That disappointing reality has been doubly true for the company’s women’s tag team ranks. Since WWE reintroduced the Women’s Tag Team Championships over a year ago, it has mostly presented the belts and the division it’s built around like an afterthought that Vince McMahon and the writers only turn to once they have exhausted all their other content options for their weekly telecasts.

Even when WWE put the titles on Bayley and Sasha Banks three weeks ago, it felt like a pit stop on the road to their eventual, long-awaited main roster singles program.

Eventually, Banks and Bayley’s Two-Woman Power Trip – which has been hindered by a lack of credible babyfaces – will end and the company will need other women to fill the sizable void those two will leave behind, and, for the first time since introducing the belts, WWE has taken the proper precautions to keep the division afloat once the Banks/Bayley breakup occurs.

Since the inaugural Women’s Tag Champs regained their gold, we have seen not only an influx of title defenses – the belts were seldom defended on TV and pay-per-view in 2019 – but we are also seeing fresh teams like Tegan Nox & Shotzi Blackheart challenge for the straps and, if the last two weeks on RAW are any indication, we may see a Riott Squad reunion and maybe even a Lana and Natalya tag team partnership.

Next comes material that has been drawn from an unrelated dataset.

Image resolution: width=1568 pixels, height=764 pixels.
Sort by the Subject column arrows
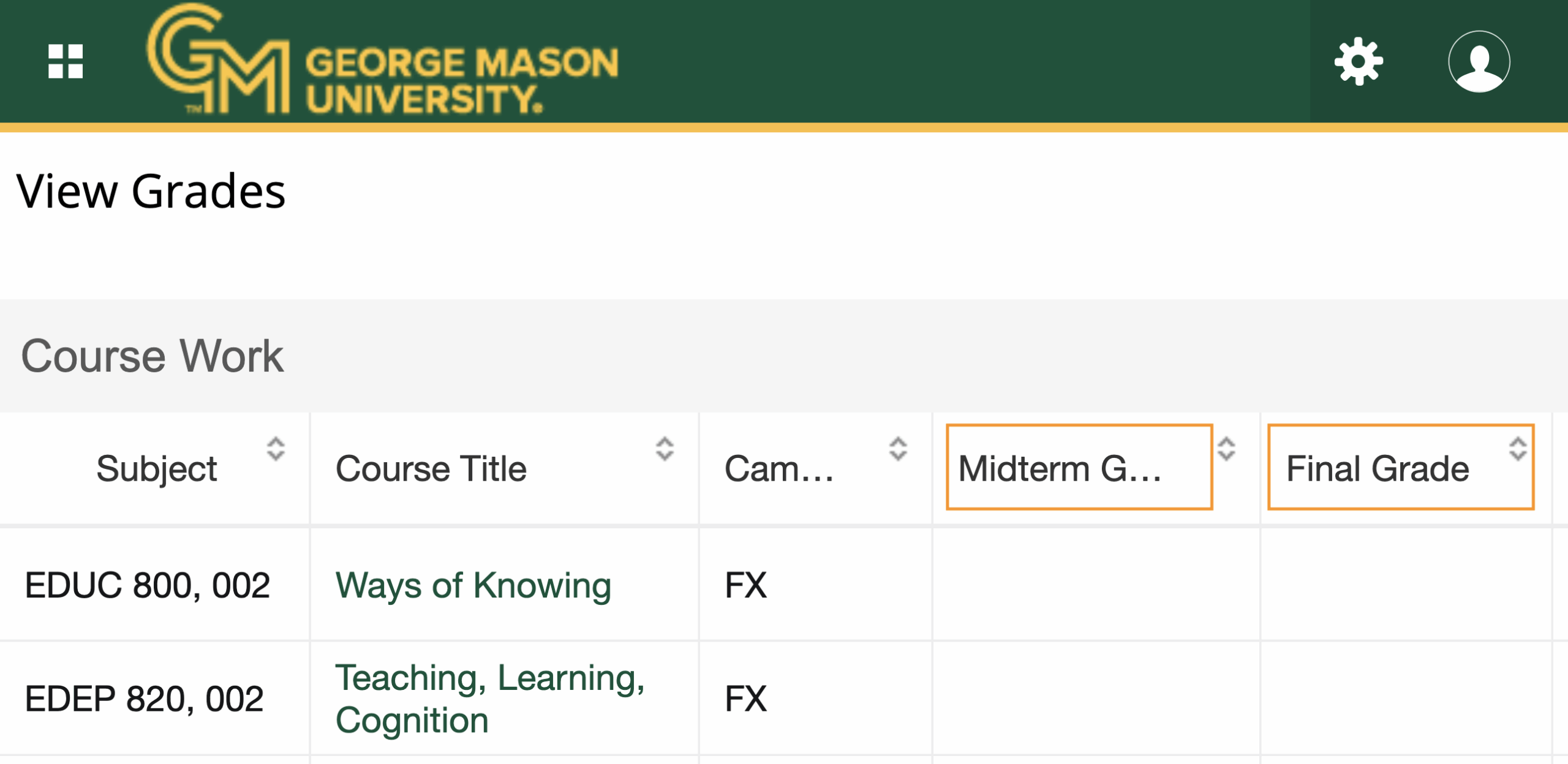(276, 449)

Adding them to a division that already features the consistently entertaining Alexa Bliss & Nikki Cross and The IIconics – who have improved a bit in the ring – should equal a brighter future for women’s tag team wrestling in WWE.

But for that to come to fruition, WWE has to do something it is not accustomed to doing: following through. All of this progress will mean nothing if McMahon – a man whose adherence to long-term storytelling lasts as long as a Usain Bolt 100-meter sprint – and his writers push these developments to the side in favor more of  “comedy” segments or something just as frivolous to fill time on RAW and SmackDown.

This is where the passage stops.